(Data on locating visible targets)
┄┄┄┄┄┄┄┄┄┄

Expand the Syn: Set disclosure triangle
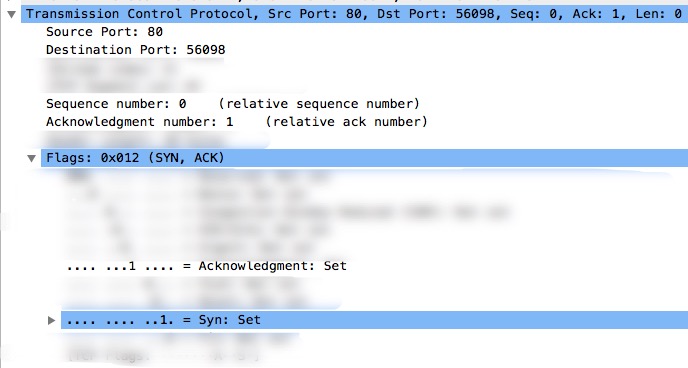The height and width of the screenshot is (368, 688). click(x=51, y=320)
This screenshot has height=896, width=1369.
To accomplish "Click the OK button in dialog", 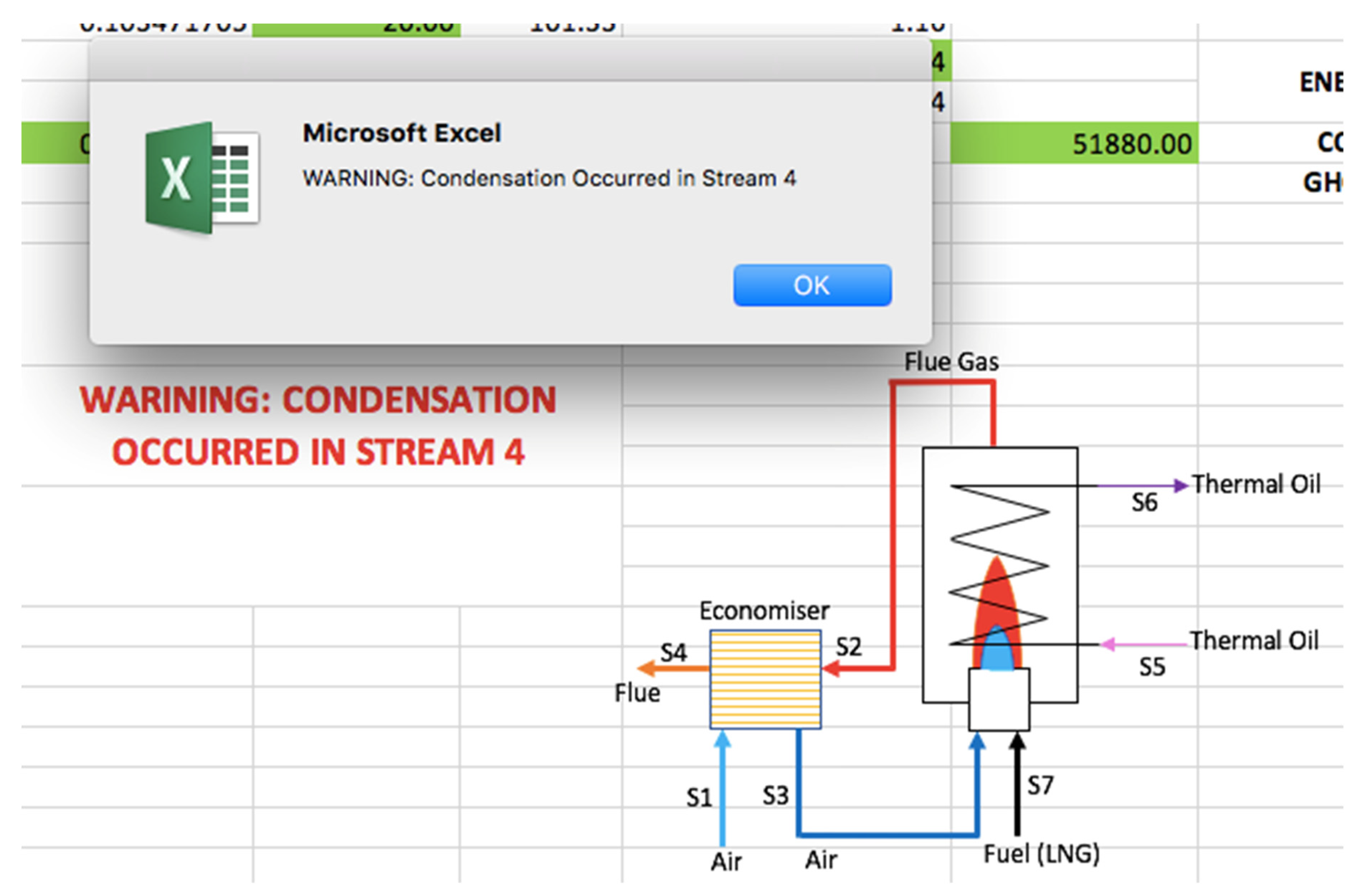I will pos(812,285).
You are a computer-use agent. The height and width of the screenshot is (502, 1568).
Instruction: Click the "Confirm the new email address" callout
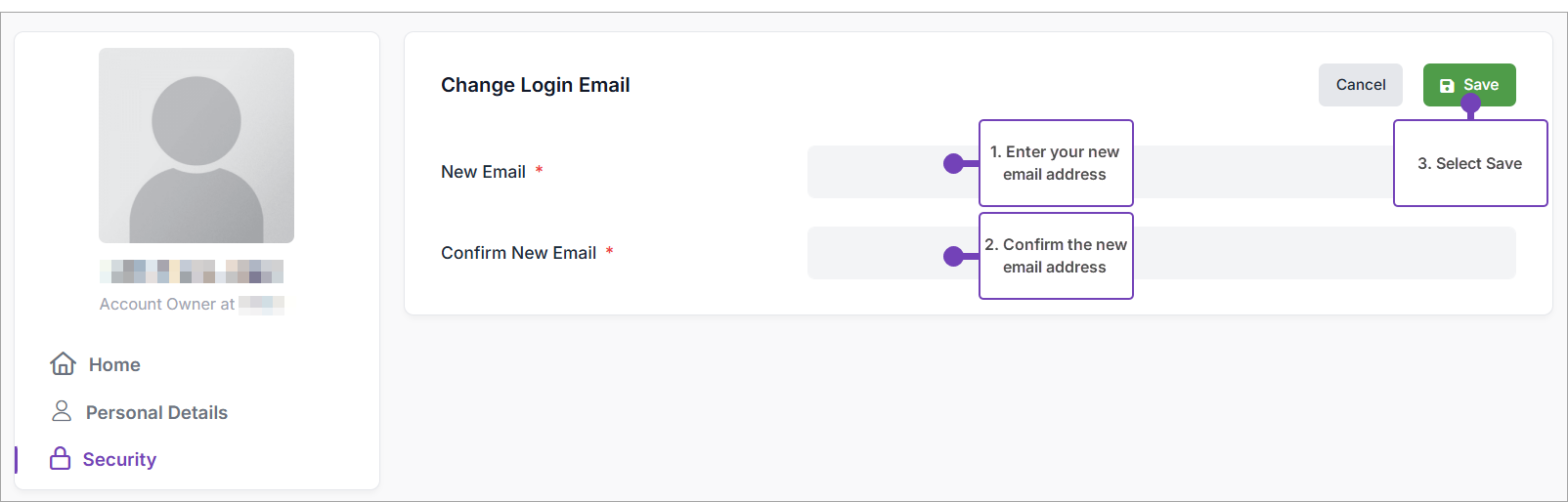[1056, 256]
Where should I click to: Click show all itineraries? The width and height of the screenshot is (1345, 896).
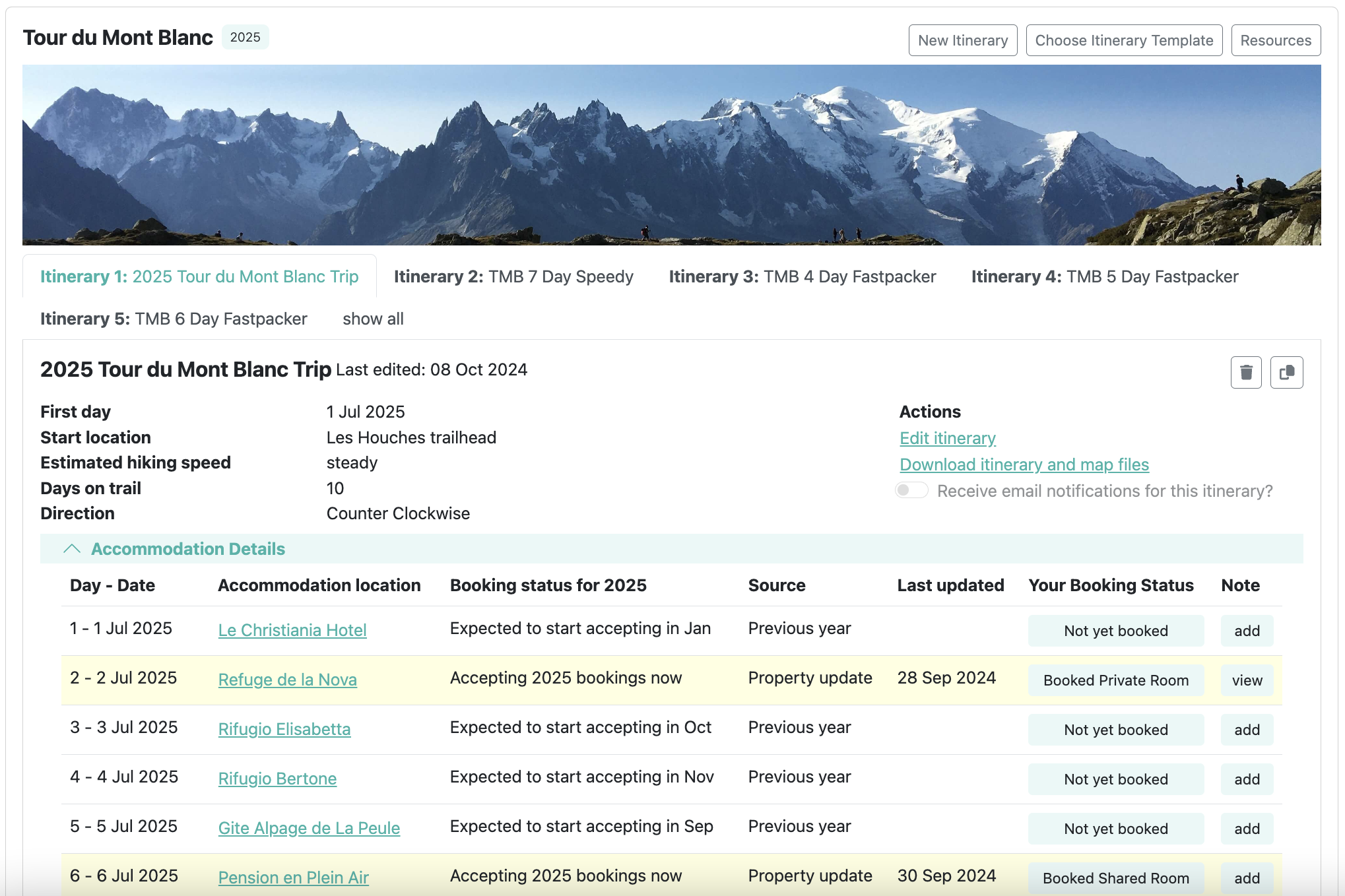373,319
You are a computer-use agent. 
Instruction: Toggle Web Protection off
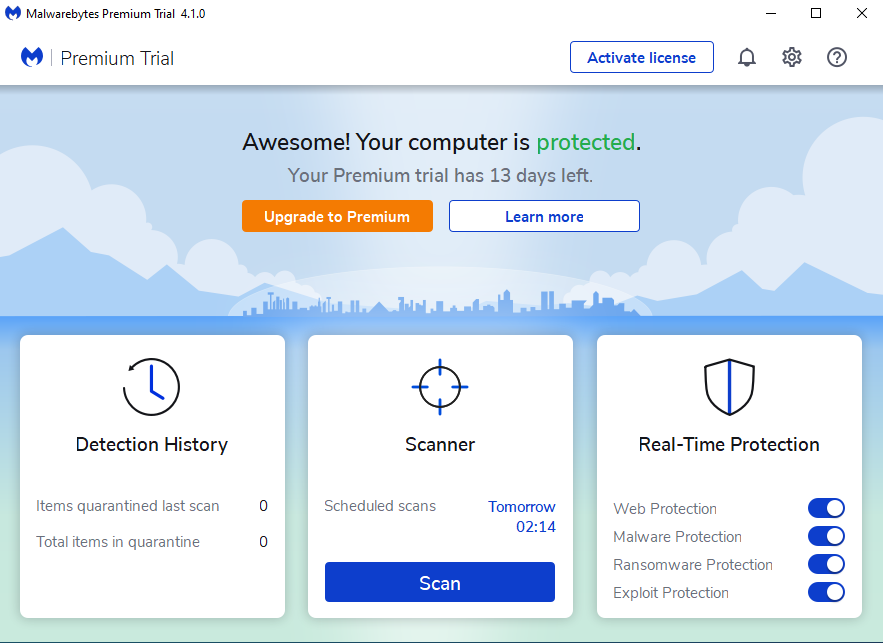pyautogui.click(x=826, y=509)
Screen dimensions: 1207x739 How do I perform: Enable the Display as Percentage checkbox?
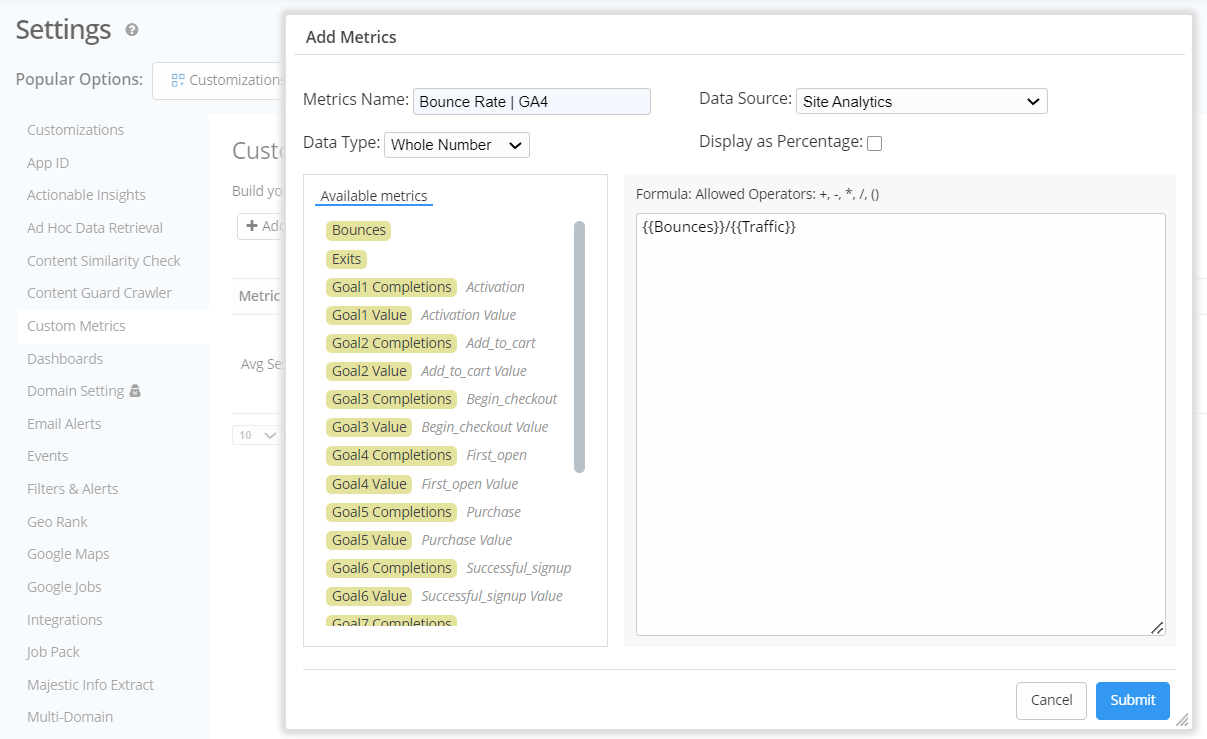pyautogui.click(x=874, y=143)
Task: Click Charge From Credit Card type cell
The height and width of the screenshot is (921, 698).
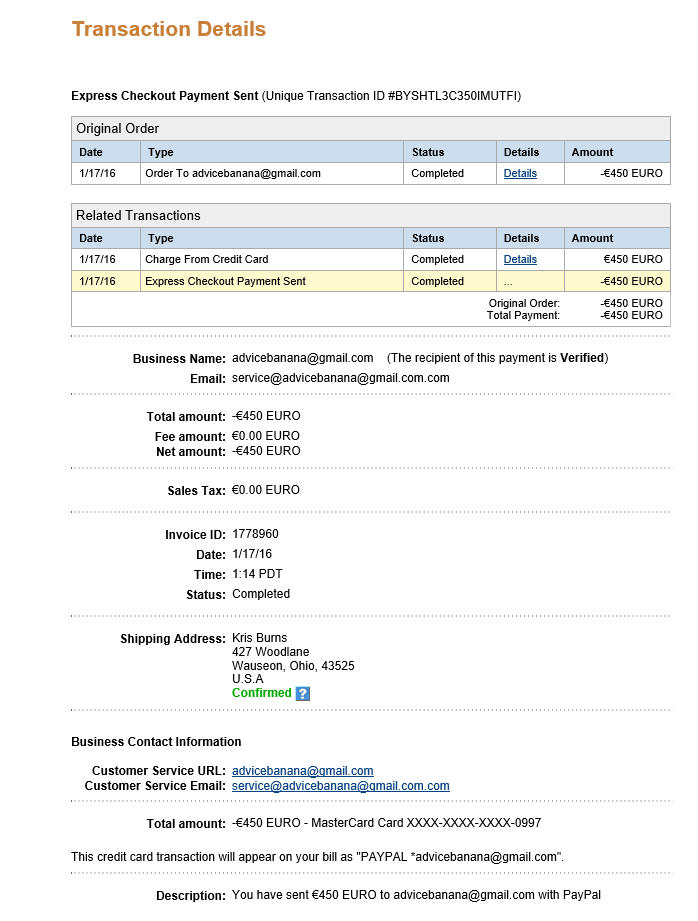Action: pyautogui.click(x=206, y=259)
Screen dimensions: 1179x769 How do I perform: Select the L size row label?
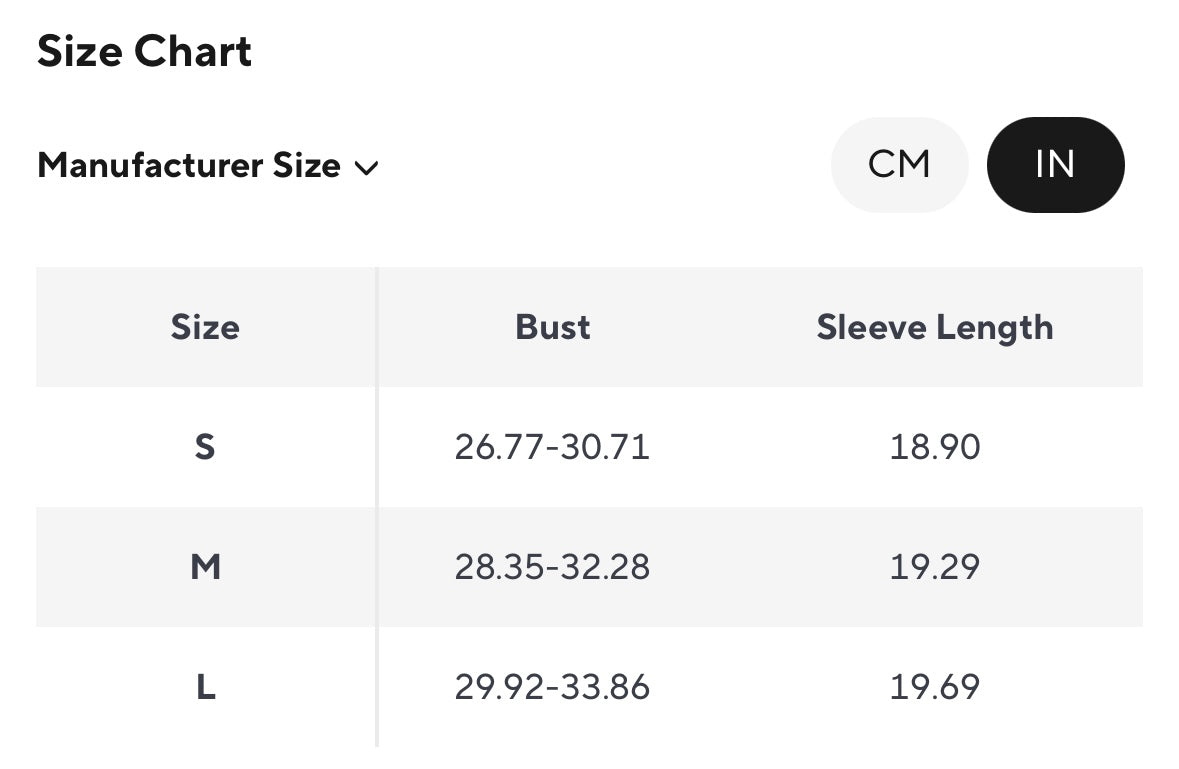[x=205, y=687]
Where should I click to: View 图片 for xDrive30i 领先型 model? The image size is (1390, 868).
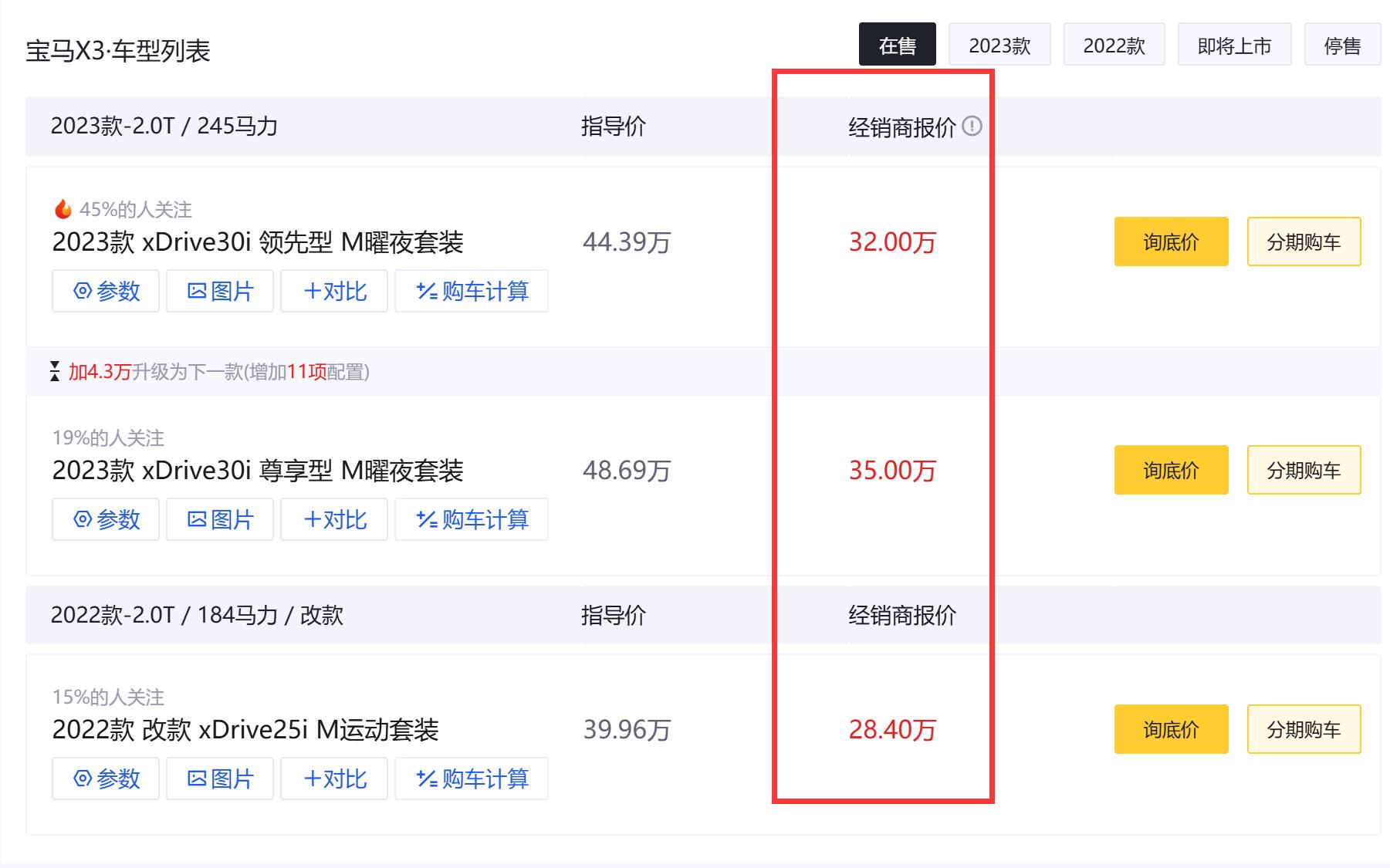click(220, 291)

┄┄┄┄┄┄┄┄┄┄

**REQUIRED TASK**
Copy the entries word for word from the line containing "You are a computer-use agent. The" through the line containing "Action: pyautogui.click(x=206, y=259)", including both of those lines, and leave the pictures out.

**RESPONSE TO THE EXERCISE**
You are a computer-use agent. The height and width of the screenshot is (502, 1568).
Instruction: Click the "Confirm the new email address" callout
[1056, 256]
Where should I click to: Click show all itineraries? The width and height of the screenshot is (1345, 896).
373,319
You are a computer-use agent. 
Instruction: Toggle Web Protection off
pyautogui.click(x=826, y=509)
Screen dimensions: 1207x739 How do I perform: Enable the Display as Percentage checkbox?
pyautogui.click(x=874, y=143)
Task: Click Charge From Credit Card type cell
The height and width of the screenshot is (921, 698).
Action: pyautogui.click(x=206, y=259)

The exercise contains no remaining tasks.